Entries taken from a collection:
▼▼▼

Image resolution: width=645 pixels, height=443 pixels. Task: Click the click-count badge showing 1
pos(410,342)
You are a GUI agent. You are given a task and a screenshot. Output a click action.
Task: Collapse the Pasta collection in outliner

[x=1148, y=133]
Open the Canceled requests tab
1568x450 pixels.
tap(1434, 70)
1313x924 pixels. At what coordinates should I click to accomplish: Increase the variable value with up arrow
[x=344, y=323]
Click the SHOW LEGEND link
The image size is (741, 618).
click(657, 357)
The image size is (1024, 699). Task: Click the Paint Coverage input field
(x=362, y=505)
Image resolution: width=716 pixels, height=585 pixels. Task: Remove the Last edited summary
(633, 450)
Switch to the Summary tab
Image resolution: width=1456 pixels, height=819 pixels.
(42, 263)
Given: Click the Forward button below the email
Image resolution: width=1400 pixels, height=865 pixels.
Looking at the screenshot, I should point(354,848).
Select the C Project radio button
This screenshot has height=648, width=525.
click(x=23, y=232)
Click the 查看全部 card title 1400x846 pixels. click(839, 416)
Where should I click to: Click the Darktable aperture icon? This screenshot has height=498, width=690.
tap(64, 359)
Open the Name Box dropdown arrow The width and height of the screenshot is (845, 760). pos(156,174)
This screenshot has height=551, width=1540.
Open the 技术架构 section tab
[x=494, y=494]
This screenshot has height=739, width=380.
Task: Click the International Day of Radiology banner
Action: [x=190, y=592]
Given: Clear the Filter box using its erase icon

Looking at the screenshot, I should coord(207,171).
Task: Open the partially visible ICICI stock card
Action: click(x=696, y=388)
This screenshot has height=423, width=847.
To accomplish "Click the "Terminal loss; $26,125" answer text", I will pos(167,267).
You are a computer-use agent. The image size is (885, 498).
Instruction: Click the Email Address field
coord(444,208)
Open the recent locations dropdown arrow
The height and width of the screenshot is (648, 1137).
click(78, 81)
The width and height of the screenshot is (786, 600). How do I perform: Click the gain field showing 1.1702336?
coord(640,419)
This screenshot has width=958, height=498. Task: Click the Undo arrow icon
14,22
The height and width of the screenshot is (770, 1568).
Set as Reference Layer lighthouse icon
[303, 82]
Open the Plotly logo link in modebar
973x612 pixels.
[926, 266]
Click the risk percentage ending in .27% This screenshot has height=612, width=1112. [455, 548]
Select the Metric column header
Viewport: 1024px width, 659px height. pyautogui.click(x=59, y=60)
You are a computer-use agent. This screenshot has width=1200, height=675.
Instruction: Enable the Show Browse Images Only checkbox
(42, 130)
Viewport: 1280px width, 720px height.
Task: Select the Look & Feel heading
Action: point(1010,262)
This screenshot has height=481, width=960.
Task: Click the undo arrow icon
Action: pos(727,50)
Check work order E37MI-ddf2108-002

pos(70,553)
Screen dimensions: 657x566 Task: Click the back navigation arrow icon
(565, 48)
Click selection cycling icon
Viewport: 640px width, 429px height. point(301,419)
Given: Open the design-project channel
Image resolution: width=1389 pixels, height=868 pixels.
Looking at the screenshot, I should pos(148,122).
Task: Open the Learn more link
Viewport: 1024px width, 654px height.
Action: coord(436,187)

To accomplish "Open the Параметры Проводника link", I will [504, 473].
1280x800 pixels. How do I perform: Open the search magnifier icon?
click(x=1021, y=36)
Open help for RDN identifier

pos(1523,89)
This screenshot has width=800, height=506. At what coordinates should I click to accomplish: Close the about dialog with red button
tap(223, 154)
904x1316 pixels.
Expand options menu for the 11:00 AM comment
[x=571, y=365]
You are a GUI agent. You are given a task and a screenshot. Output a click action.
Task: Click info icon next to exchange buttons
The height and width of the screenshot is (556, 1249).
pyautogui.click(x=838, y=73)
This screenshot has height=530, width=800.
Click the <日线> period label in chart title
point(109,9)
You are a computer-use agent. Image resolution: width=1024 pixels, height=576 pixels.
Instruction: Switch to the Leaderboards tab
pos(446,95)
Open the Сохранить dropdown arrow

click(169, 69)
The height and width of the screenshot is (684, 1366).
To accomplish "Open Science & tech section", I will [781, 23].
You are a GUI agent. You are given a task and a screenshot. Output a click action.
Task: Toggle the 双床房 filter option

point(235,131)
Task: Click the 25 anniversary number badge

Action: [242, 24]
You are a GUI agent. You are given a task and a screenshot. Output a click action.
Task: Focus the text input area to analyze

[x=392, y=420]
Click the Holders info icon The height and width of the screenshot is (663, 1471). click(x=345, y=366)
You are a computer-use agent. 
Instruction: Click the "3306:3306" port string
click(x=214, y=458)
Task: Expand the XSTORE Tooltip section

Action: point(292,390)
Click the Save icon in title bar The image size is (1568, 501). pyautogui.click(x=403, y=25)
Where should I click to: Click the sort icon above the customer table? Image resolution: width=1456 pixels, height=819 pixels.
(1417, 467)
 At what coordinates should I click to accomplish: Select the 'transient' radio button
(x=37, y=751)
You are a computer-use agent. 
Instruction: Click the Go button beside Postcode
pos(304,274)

▲▲▲

Stated task: Write out the material above again, swapping "computer-use agent" for "GUI agent" wherever it occurs and keeping all other text identical.

Complete response:
Image resolution: width=645 pixels, height=443 pixels. Task: Click the click-count badge showing 1
pos(410,342)
You are a GUI agent. You are given a task and a screenshot. Output a click action.
Task: Collapse the Pasta collection in outliner

[x=1148, y=133]
Open the Canceled requests tab
1568x450 pixels.
tap(1434, 70)
1313x924 pixels. At what coordinates should I click to accomplish: Increase the variable value with up arrow
[x=344, y=323]
Click the SHOW LEGEND link
The image size is (741, 618).
click(657, 357)
The image size is (1024, 699). Task: Click the Paint Coverage input field
(x=362, y=505)
Image resolution: width=716 pixels, height=585 pixels. Task: Remove the Last edited summary
(633, 450)
Switch to the Summary tab
Image resolution: width=1456 pixels, height=819 pixels.
(42, 263)
Given: Click the Forward button below the email
Image resolution: width=1400 pixels, height=865 pixels.
Looking at the screenshot, I should point(354,848).
Select the C Project radio button
This screenshot has height=648, width=525.
click(x=23, y=232)
Click the 查看全部 card title 1400x846 pixels. click(839, 416)
Where should I click to: Click the Darktable aperture icon? This screenshot has height=498, width=690.
tap(64, 359)
Open the Name Box dropdown arrow The width and height of the screenshot is (845, 760). pos(156,174)
This screenshot has height=551, width=1540.
Open the 技术架构 section tab
[x=494, y=494]
This screenshot has height=739, width=380.
Task: Click the International Day of Radiology banner
Action: [x=190, y=592]
Given: Clear the Filter box using its erase icon

Looking at the screenshot, I should coord(207,171).
Task: Open the partially visible ICICI stock card
Action: click(x=696, y=388)
This screenshot has height=423, width=847.
To accomplish "Click the "Terminal loss; $26,125" answer text", I will pos(167,267).
You are a GUI agent. The image size is (885, 498).
Instruction: Click the Email Address field
coord(444,208)
Open the recent locations dropdown arrow
The height and width of the screenshot is (648, 1137).
click(78, 81)
The width and height of the screenshot is (786, 600). How do I perform: Click the gain field showing 1.1702336?
coord(640,419)
This screenshot has width=958, height=498. Task: Click the Undo arrow icon
14,22
The height and width of the screenshot is (770, 1568).
Set as Reference Layer lighthouse icon
[303, 82]
Open the Plotly logo link in modebar
973x612 pixels.
[926, 266]
Click the risk percentage ending in .27% This screenshot has height=612, width=1112. [455, 548]
Select the Metric column header
Viewport: 1024px width, 659px height. pyautogui.click(x=59, y=60)
You are a GUI agent. This screenshot has width=1200, height=675.
Instruction: Enable the Show Browse Images Only checkbox
(42, 130)
Viewport: 1280px width, 720px height.
Task: Select the Look & Feel heading
Action: point(1010,262)
This screenshot has height=481, width=960.
Task: Click the undo arrow icon
Action: pos(727,50)
Check work order E37MI-ddf2108-002

pos(70,553)
Screen dimensions: 657x566 Task: Click the back navigation arrow icon
(565, 48)
Click selection cycling icon
Viewport: 640px width, 429px height. point(301,419)
Given: Open the design-project channel
Image resolution: width=1389 pixels, height=868 pixels.
Looking at the screenshot, I should pos(148,122).
Task: Open the Learn more link
Viewport: 1024px width, 654px height.
Action: coord(436,187)

To accomplish "Open the Параметры Проводника link", I will [504, 473].
1280x800 pixels. How do I perform: Open the search magnifier icon?
click(x=1021, y=36)
Open help for RDN identifier

pos(1523,89)
This screenshot has width=800, height=506. At what coordinates should I click to accomplish: Close the about dialog with red button
tap(223, 154)
904x1316 pixels.
Expand options menu for the 11:00 AM comment
[x=571, y=365]
You are a GUI agent. You are given a task and a screenshot. Output a click action.
Task: Click info icon next to exchange buttons
The height and width of the screenshot is (556, 1249).
pyautogui.click(x=838, y=73)
This screenshot has height=530, width=800.
Click the <日线> period label in chart title
point(109,9)
You are a GUI agent. Image resolution: width=1024 pixels, height=576 pixels.
Instruction: Switch to the Leaderboards tab
pos(446,95)
Open the Сохранить dropdown arrow

click(169, 69)
The height and width of the screenshot is (684, 1366).
To accomplish "Open Science & tech section", I will [781, 23].
You are a GUI agent. You are given a task and a screenshot. Output a click action.
Task: Toggle the 双床房 filter option

point(235,131)
Task: Click the 25 anniversary number badge

Action: [242, 24]
You are a GUI agent. You are given a task and a screenshot. Output a click action.
Task: Focus the text input area to analyze

[x=392, y=420]
Click the Holders info icon The height and width of the screenshot is (663, 1471). click(x=345, y=366)
You are a GUI agent. 
Instruction: Click the "3306:3306" port string
click(x=214, y=458)
Task: Expand the XSTORE Tooltip section

Action: point(292,390)
Click the Save icon in title bar The image size is (1568, 501). pyautogui.click(x=403, y=25)
Where should I click to: Click the sort icon above the customer table? Image resolution: width=1456 pixels, height=819 pixels.
(1417, 467)
 At what coordinates should I click to accomplish: Select the 'transient' radio button
(x=37, y=751)
You are a GUI agent. 
Instruction: Click the Go button beside Postcode
pos(304,274)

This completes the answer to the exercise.